🤖 AI Summary
This work addresses the high computational cost of computing the polar factor of the momentum matrix in Muon optimization, which remains substantial even when using Newton-Schulz iterations to avoid singular value decomposition due to redundant orthogonalization operations. The paper introduces, for the first time, a temporal preconditioning perspective that exploits the temporal continuity of the momentum matrix and its polar factor during training. By caching historical polar factors and controlling their freshness, the proposed cache-driven approximation strategy enables a controllable trade-off between accuracy and efficiency. Supported by a rigorous error analysis framework, the method significantly reduces orthogonalization FLOPs in both language modeling and vision tasks—achieving nearly lossless performance under conservative settings and substantial computational savings with only minor validation loss degradation under aggressive configurations.
📝 Abstract
Muon is an optimizer that computes updates using the polar factor of the momentum matrix and has shown strong empirical performance across a range of training settings.
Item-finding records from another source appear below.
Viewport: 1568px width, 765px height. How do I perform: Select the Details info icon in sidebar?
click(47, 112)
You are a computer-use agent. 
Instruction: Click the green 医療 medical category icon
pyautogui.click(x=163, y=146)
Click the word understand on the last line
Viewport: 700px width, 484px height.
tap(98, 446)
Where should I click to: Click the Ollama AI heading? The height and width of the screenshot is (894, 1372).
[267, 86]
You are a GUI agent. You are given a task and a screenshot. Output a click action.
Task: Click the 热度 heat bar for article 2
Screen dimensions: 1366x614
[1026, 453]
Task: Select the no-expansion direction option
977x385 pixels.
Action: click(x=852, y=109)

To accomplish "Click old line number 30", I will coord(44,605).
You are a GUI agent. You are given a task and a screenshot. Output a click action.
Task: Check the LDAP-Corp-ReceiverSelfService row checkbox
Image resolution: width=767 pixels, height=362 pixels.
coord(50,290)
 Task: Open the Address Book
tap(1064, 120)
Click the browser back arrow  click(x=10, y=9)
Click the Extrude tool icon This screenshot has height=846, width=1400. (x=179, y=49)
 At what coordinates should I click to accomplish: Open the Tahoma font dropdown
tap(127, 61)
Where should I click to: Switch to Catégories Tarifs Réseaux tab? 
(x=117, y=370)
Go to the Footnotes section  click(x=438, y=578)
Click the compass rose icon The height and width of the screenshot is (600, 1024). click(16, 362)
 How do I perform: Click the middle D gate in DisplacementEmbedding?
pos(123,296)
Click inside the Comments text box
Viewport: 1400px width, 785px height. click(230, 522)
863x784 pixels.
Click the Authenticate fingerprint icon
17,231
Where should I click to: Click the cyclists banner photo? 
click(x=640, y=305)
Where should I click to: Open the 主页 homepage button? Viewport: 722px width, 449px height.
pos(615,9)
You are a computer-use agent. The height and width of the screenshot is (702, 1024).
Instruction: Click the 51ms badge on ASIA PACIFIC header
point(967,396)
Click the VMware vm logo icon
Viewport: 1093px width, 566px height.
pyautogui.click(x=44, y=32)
A key component of Muon is the Newton-Schulz iteration used to compute this polar factor. Although this avoids the cost of an exact singular value decomposition, it remains expensive in practice because it is applied at every optimization step. At the same time, the momentum matrix changes smoothly over training, suggesting strong temporal correlation in the corresponding polar factors. In this paper, we exploit this structure and propose CacheMuon, a temporal preconditioning method that reuses information from previous optimization steps to approximate the polar factor at the current step. This reduces redundant orthogonalization computation across iterations. We analyze CacheMuon as an inexact Muon update, with error controlled by fresh-solver error and cache staleness. Empirically, CacheMuon provides a controllable quality-efficiency frontier: conservative thresholds closely match fresh Muon on language-model and vision training while reducing orthogonalization FLOPs, whereas more aggressive thresholds yield larger arithmetic savings at the cost of modest validation-quality degradation.